Pertemuan yang melibatkan masyarakat sipil ini memang diidealkan masuk ke dalam laporan akhir sebagai bahan penyusunan materi teknis (matek) dan naskah akademik penyusunan Qanun RTRW Aceh. Batas akhir penyusunan pada bulan Oktober ini. Tim pendamping yang ikut memfasilitasi kegiatan ini adalah Walhi Aceh yang diketahui memiliki komitmen kuat untuk menyelamatkan proyek konservasi dan pembangunan berkelanjutan Aceh.
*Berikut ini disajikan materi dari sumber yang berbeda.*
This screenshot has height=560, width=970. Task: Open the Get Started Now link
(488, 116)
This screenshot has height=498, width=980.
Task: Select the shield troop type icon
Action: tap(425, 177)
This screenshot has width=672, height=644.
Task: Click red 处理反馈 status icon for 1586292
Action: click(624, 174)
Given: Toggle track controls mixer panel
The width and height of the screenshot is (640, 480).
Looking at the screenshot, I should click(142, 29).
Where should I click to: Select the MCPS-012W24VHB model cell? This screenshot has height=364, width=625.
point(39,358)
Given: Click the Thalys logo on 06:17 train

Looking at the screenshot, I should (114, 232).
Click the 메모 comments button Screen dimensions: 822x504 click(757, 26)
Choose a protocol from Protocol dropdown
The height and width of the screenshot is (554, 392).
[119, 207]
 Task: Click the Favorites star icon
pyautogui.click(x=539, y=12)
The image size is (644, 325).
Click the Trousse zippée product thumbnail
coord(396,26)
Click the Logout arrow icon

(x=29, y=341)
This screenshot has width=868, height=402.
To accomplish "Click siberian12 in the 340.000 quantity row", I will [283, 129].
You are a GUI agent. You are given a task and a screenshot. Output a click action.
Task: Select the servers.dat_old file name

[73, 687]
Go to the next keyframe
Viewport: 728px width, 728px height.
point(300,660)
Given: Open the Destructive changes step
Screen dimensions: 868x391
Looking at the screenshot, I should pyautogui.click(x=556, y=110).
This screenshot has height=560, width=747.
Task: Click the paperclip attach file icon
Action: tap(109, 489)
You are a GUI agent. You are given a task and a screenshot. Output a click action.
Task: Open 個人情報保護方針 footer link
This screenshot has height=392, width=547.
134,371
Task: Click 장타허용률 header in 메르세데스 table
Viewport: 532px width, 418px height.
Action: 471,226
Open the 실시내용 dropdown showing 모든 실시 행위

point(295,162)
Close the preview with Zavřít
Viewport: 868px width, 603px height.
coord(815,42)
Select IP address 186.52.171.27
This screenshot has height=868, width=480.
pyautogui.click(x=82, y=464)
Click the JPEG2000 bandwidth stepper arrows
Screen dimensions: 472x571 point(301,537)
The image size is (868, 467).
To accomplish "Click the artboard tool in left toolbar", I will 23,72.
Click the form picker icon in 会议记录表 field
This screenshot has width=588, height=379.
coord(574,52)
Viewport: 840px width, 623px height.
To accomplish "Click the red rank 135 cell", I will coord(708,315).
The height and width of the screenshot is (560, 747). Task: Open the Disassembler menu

Namun yang menyangsikan adalah pada Dinas PUPR Aceh. Apakah mereka bisa menyisipkan masukan masyarakat sipil ini ke dalam materi teknis dan naskah akademik? Apalagi penulis baru tahu bahwa tim yang mempersiapkan dokumen ini adalah konsultan luar Aceh. Pasti ada hambatan ketika mengonsepsionalisasi norma, kode, nomenklatur, istilah, dan deskripsi kebudayaan Aceh secara komprehensif. Atau bisa jadi, seperti dalam penyusunan kebijakan, manapun, masukan partisipatif dari masyarakat sipil akan terpental keluar ring, kalah oleh masukan teknokratis dan “hasrat negara”. Salah satu ide kenapa Qanun RTRW Aceh perlu direvisi karena memang sudah sangat tidak konsisten dalam implementasinya, termasuk adanya “salah baca” ketika masuk dalam desain perencanaan kebijakan.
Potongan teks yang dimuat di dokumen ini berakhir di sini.